Para dar apenas um exemplo recente de como as comunidades rurais sofrem com as políticas comerciais imprudentes que promovem o lucro das empresas à custa dos agricultores, a Grassland Dairy Products, a maior fabricante de manteiga da nação, informou 75 produtores de leite de Wisconsin que, a partir de 1º de maio, seu leite não seria mais necessário, pois, devido a mudanças no sistema de preços do leite no Canadá, compradores canadenses cancelaram contratos para importar o equivalente a um milhão de libras de leite por dia.

A administração da Grassland estava ciente das mudanças próximas no sistema canadense do preço do leite por ao menos diversos meses, mas a Grassland deu a seus fazendeiros o grito de advertência mínimo e deixou-os com muito poucos opções do marketing.

Os processadores dos EUA, como Grassland, estavam explorando uma brecha no acordo comercial que lhes permitia enviar leite ultrafiltrado para as fábricas de queijos canadenses, desde que fosse classificado como um "ingrediente" na fronteira. Uma vez que chegou às plantas sua classificação foi alterada para "laticínios" para cumprir legalmente padrões de produção de queijo canadense.

O Canadá não impôs novos impostos ou tarifas sobre as importações de produtos lácteos dos EUA, eles simplesmente criaram uma nova "classe" de leite que é fixada ao preço do mercado mundial, assim como as importações dos EUA. Dada esta equalização de preços, os produtores de queijo canadenses agora podem comprar leite canadense.

Os canadenses querem "comprar canadense" assim como Trump diz que devemos "comprar americano". Atualmente, o Canadá importa produtos lácteos norte-americanos no valor de cinco vezes o valor de suas exportações leiteiras para os EUA. Processadores e produtores dos EUA assumiram que o NAFTA lhes prometeu um mercado sem fim para sua política de excesso de produção - política comercial imprudente.

Como observam os canadenses, o verdadeiro problema com a indústria láctea dos EUA é a superprodução maciça.

Porque as explorações leiteiras dos EUA continuam a expandir-se e a empurrar para uma produção sempre maior, em algum ponto, (agora) não há nenhuma sala no mercado, o mercado está saturado e os fazendeiros sofrerão.

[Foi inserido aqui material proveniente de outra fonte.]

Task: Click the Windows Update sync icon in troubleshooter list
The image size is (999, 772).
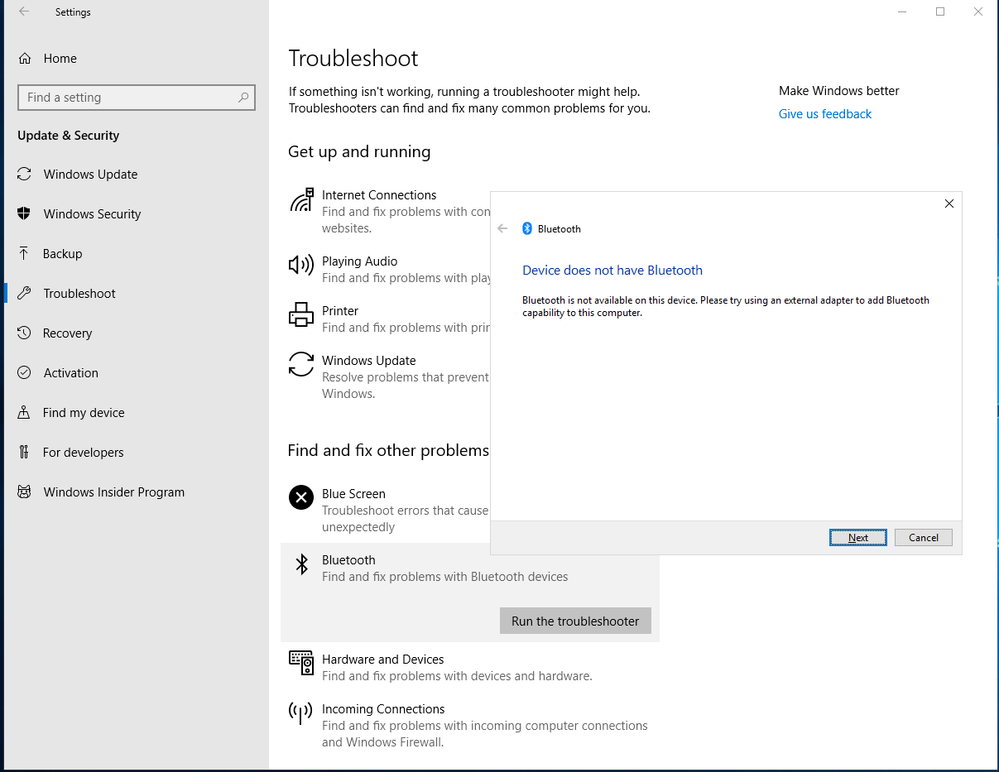Action: point(301,365)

Processadores, como a Grassland no entanto estão. Eles censuram o Canadá cancelando seu contrato, mas não têm problema em fazer o mesmo com seus fazendeiros.

Ironicamente, a Garassland também tem financiado a expansão da fazenda de 5 mil vacas da Cranberry Creek Dairy em Dunn County para inundar ainda mais o mercado de leite doméstico. E, como observou Darin Von Ruden, presidente do Wisconsin Farmers Union, a Grassland estava cortando suas compras de leite como parte do plano para construir esta empresa de propriedade de 5.000 vacas leiteiras.

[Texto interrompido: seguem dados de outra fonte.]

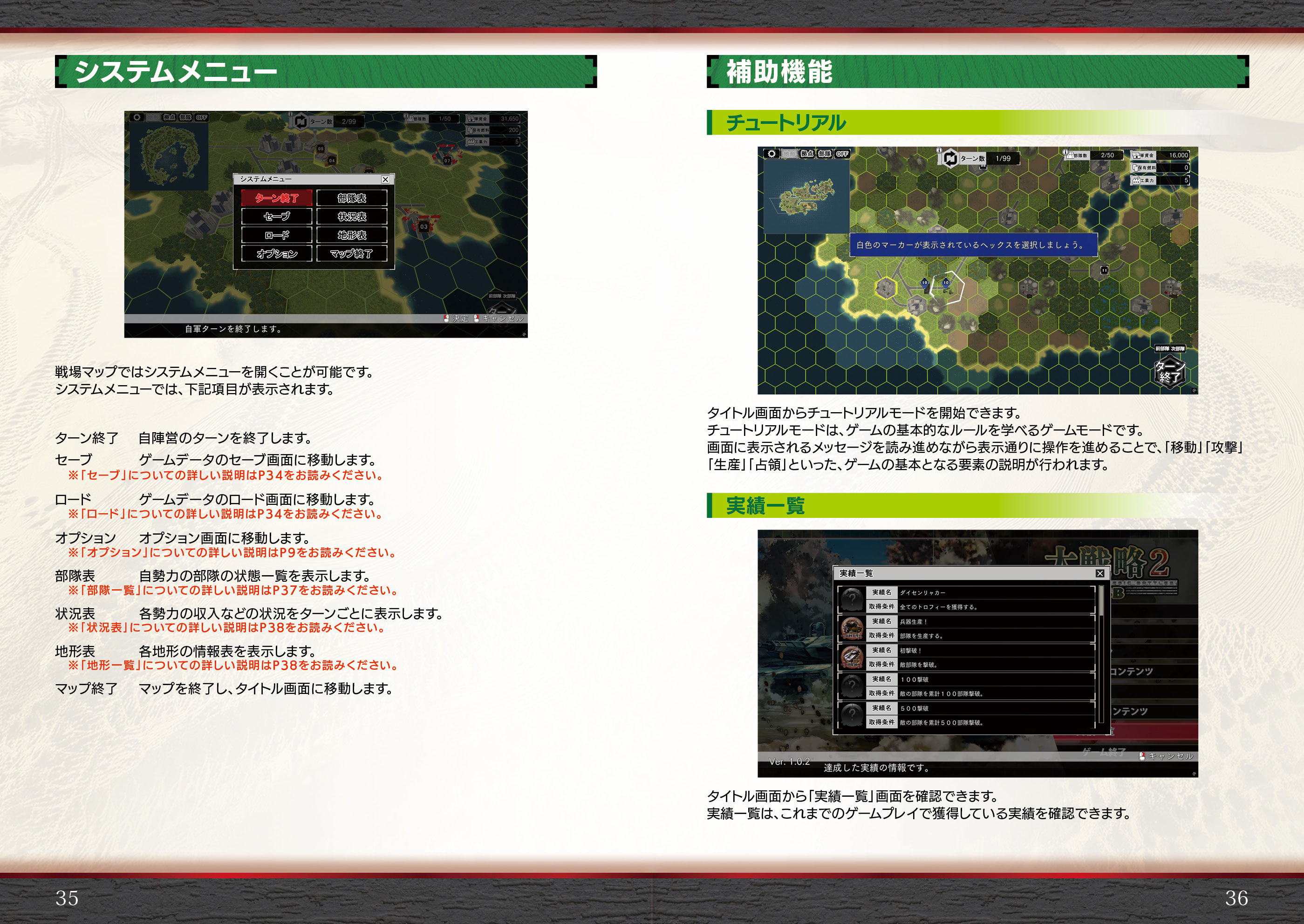Click the achievements list scrollbar
The width and height of the screenshot is (1304, 924).
[x=1101, y=601]
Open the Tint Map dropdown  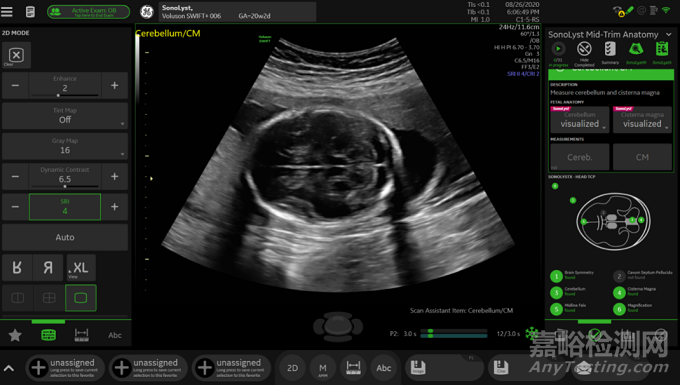(x=65, y=116)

Os acordos comerciais como o NAFTA prosperam em especulações de commodities que estimulam os lucros corporativos, ao mesmo tempo em que deixam de lado os agricultores familiares, prejudicam os consumidores e destroem o meio ambiente.

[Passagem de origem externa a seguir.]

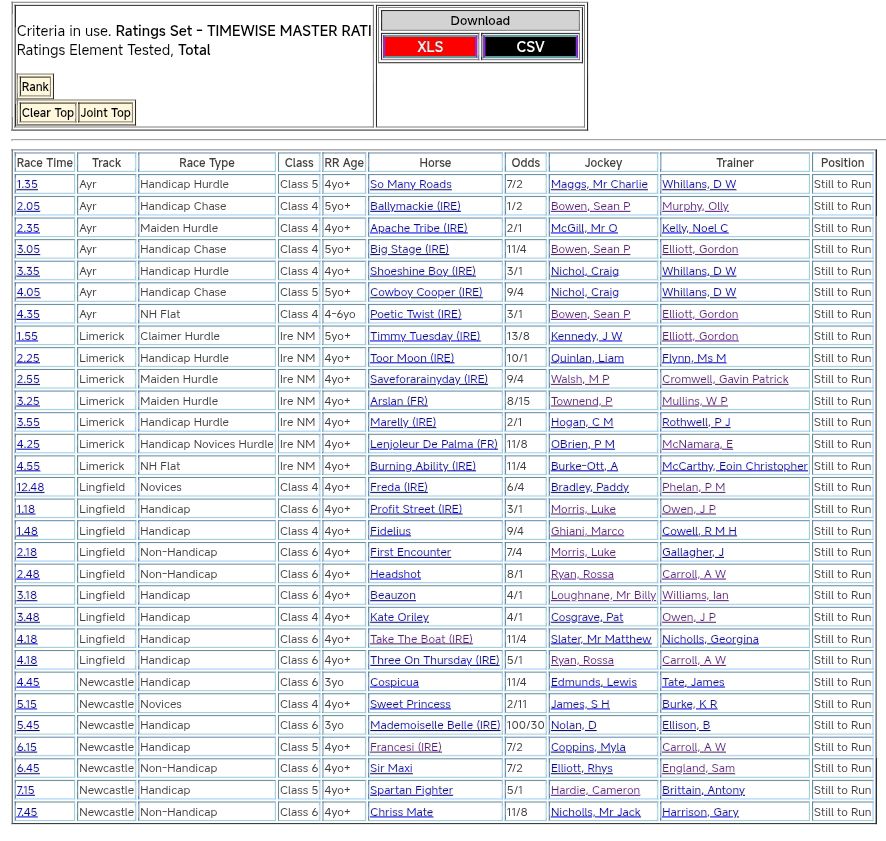Click horse Timmy Tuesday (IRE)
This screenshot has height=841, width=886.
[422, 337]
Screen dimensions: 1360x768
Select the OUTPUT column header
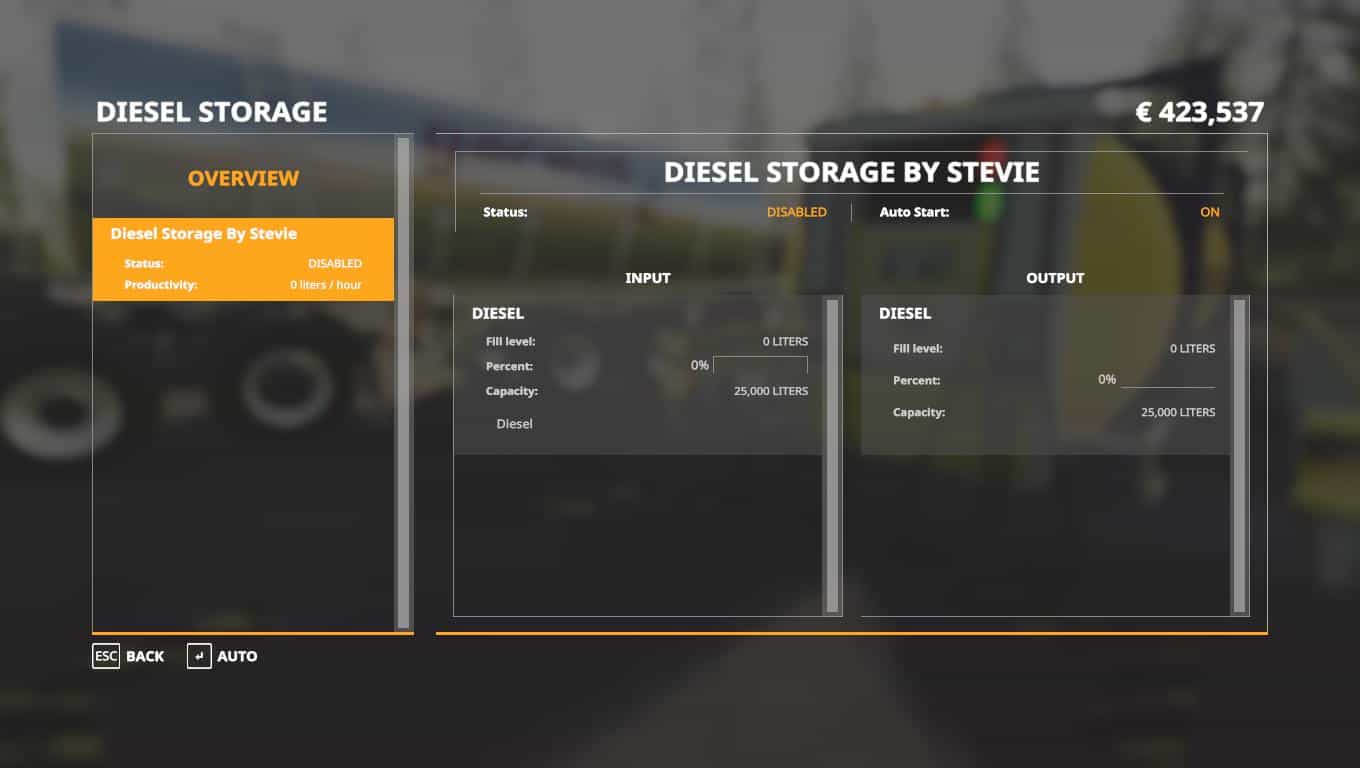[x=1055, y=278]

O NAFTA deve ser substituído por um novo acordo de Comércio Justo, que garanta que os agricultores recebam preços que, no mínimo, cumpram seus custos de produção mais um salário digno. Os agricultores não devem ser confrontados uns com os outros em uma corrida para o fundo. Eles merecem ter acesso aos seus próprios mercados domésticos e ser protegidos de produtos importados que têm preços injustamente abaixo do custo de produção (dumping). Além disso, as pessoas de todos os países participantes não devem estar sujeitas a regras comerciais que restrinjam o seu direito de: rejeitar importações que não satisfaçam as suas preferências sobre o teor de OGM, uso de pesticidas, etiquetas de alimentos ou proteger os seus sistemas alimentares locais.

Os direitos humanos fundamentais dos trabalhadores agrícolas: salários justos e condições de trabalho devem ser protegidos por regras comerciais que apoiem o emprego e o desenvolvimento rural nos três países.

O alimento é um direito humano. A soberania alimentar não pode ser comprometida por acordos comerciais concebidos por interesses corporativos. Todas as nações têm o direito de decidir o que comerão, como será cultivado e quem o controlará. Ninguém deve ser forçado a aceitar produtos agrícolas que eles não querem.